Systematics and Diagnostics of Emerging and Quarantine-Significant Plant Pathogenic Fungi
Location: Systematic Mycology and Microbiology
Project Number: 1245-22000-279-00
Start Date: Apr 15, 2012
End Date: Apr 14, 2017
1. Identify and describe invasive and emerging plant pathogens, including rust and smut pathogens of quarantine significance; canker and anthracnose pathogens of tree, forage, and oil crops; and fungi associated with potential biofuel crops. 2. Develop robust phylogenetic classification systems for plant-associated fungi to better predict pathogen behavior and to enable development of accurate diagnostic methods for closely related or morphologically similar species.

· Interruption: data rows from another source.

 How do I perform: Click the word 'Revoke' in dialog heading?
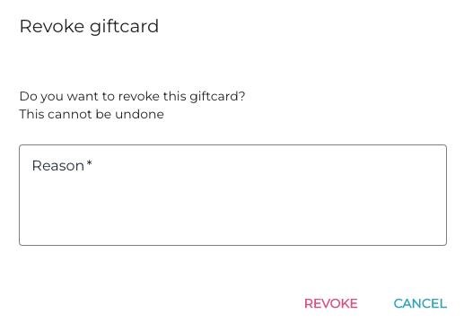coord(52,26)
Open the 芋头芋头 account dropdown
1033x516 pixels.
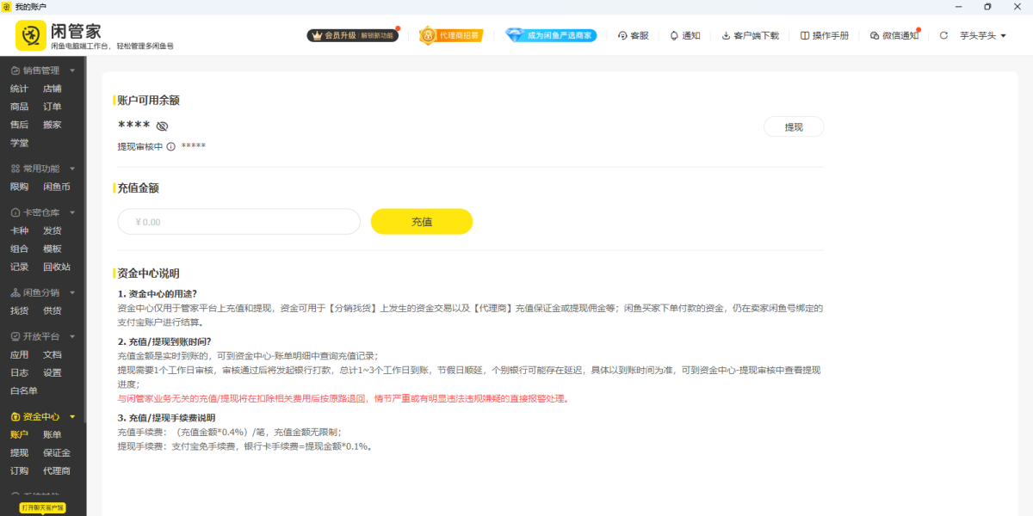[x=982, y=35]
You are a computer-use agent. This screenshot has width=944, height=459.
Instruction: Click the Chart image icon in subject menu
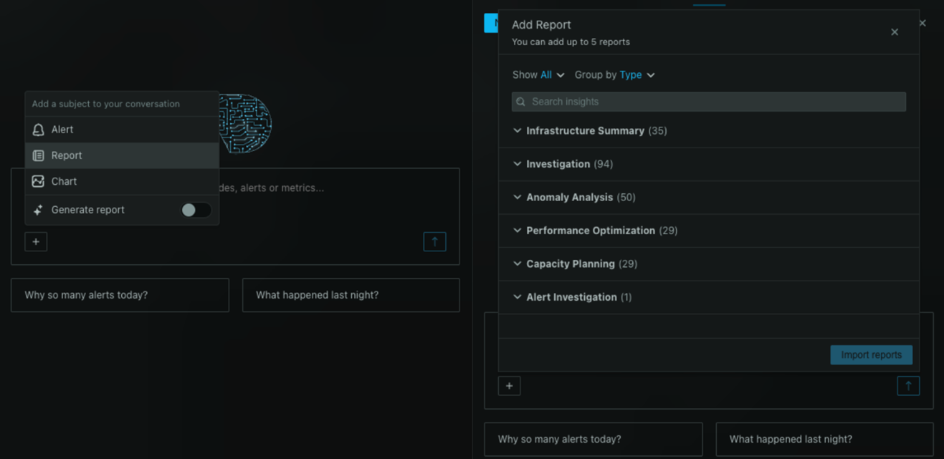click(x=38, y=181)
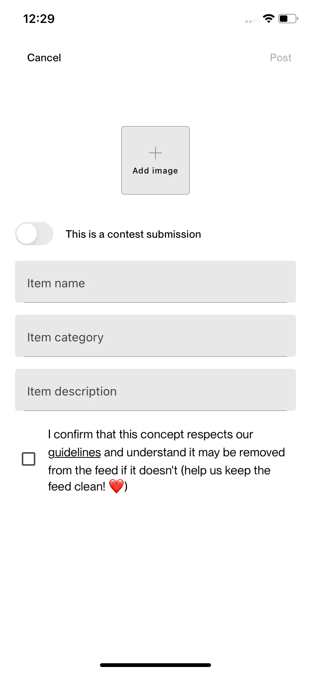Screen dimensions: 311x673
Task: Focus the Item description field
Action: tap(156, 390)
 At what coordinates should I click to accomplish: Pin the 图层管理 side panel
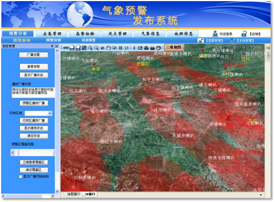52,46
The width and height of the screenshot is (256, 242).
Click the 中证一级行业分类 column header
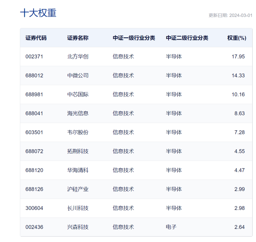(134, 38)
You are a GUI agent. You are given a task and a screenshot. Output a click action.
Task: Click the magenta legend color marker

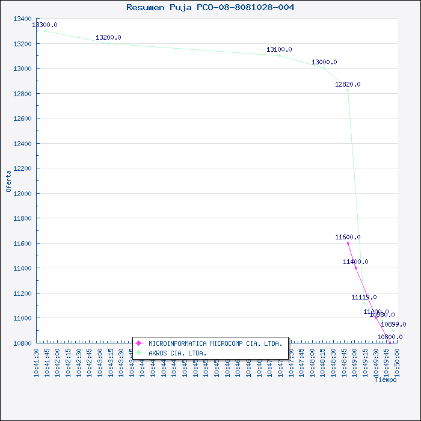coord(140,343)
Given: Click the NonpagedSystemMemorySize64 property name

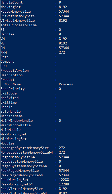Looking at the screenshot, I should 27,152.
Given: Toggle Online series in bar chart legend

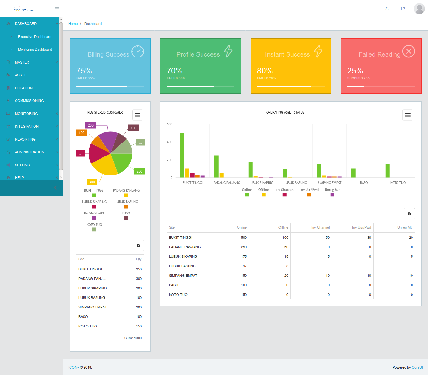Looking at the screenshot, I should (x=247, y=192).
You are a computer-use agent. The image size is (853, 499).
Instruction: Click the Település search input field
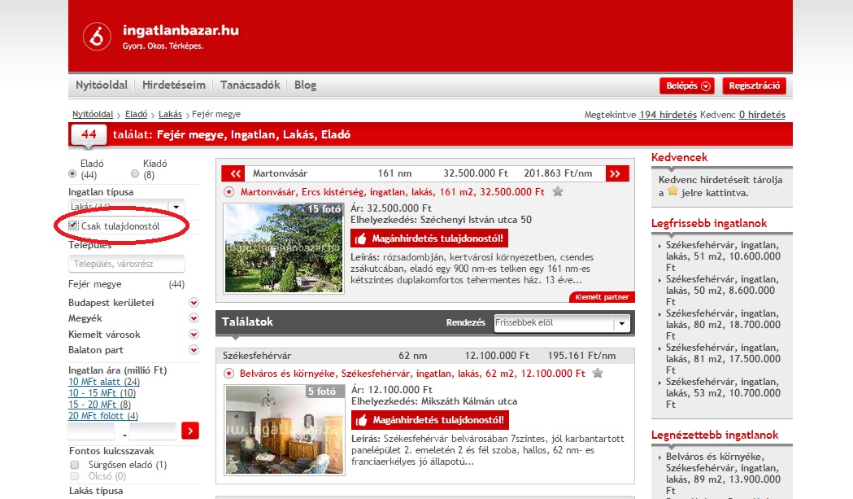coord(127,264)
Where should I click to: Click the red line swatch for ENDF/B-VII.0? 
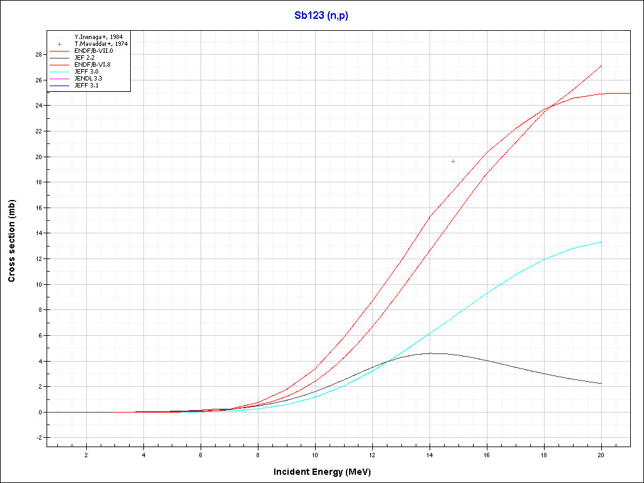[x=59, y=51]
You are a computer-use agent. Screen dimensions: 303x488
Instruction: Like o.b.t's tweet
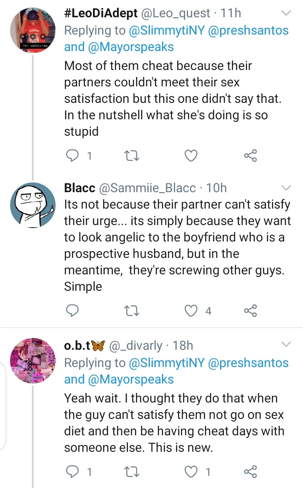click(192, 472)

Fungi in these groups will be collected, cultured and characterized microscopically to screen for taxa of interest and provide provisional identifications. For smut and bunt fungi, initial focus will be on species of Tilletia closely related to dwarf bunt, T. controversa. Species of Ustilago including segregate genera and Urocystis (flag smut) will also be collected and characterized as encountered. Species of Phomopsis and related canker pathogens in the Gnomoniaceae will be the major focus among the canker fungi as well as Neonectria and related nectriaceous fungi. Rust and anthracnose fungi (primarily Colletotrichum) associated with sugarcane, switchgrass, and turf grasses will also be collected and characterized. PCR will be performed to amplify ribosomal and protein-coding genes, including ITS, LSU, EF1-alpha, and RNA polymerase gene regions. For determining initial identities and superficial relationships of newly obtained taxa, the ITS regions of the nuclear ribosomal repeat unit will be sequenced, compared with existing data in GenBank, and correlated with morphological data. For determining species relationships across these genera and relationships of genera, the ITS, LSU, tef1-a, ß-tub, and rpb gene regions will be analyzed along with other genes to be determined including the single copy DNA lyase Apn2, Mat1M72F/R for the combined Mat1, intergenic region and 5’ Apn2 and the single copy SOD2 gene. Whole genome DNA sequencing from Colletotrichum isolates will be performed using short read next generation sequencing technology from genomic DNA. Population-level and phylogenomic relationships of anthracnose pathogens of grasses will be determined. For population scale analyses, genotypic data will be combined into multilocus haplotypes for each isolate and used to perform population genetic analyses. Coalescent-based analyses may be applied in an interactive manner based on observed population considerations to provide estimates of parameters such as migration, historical population sizes, and test for evolutionary scenarios that reflect various demographic outcomes. As new pathogens in these groups emerge, species previously unknown to science yet related to known pathogens in these groups will be described, illustrated and characterized. Taxonomic monographs will be published and made available as online resources as well as PCR-based diagnostic assays for pathogens of agronomic significance.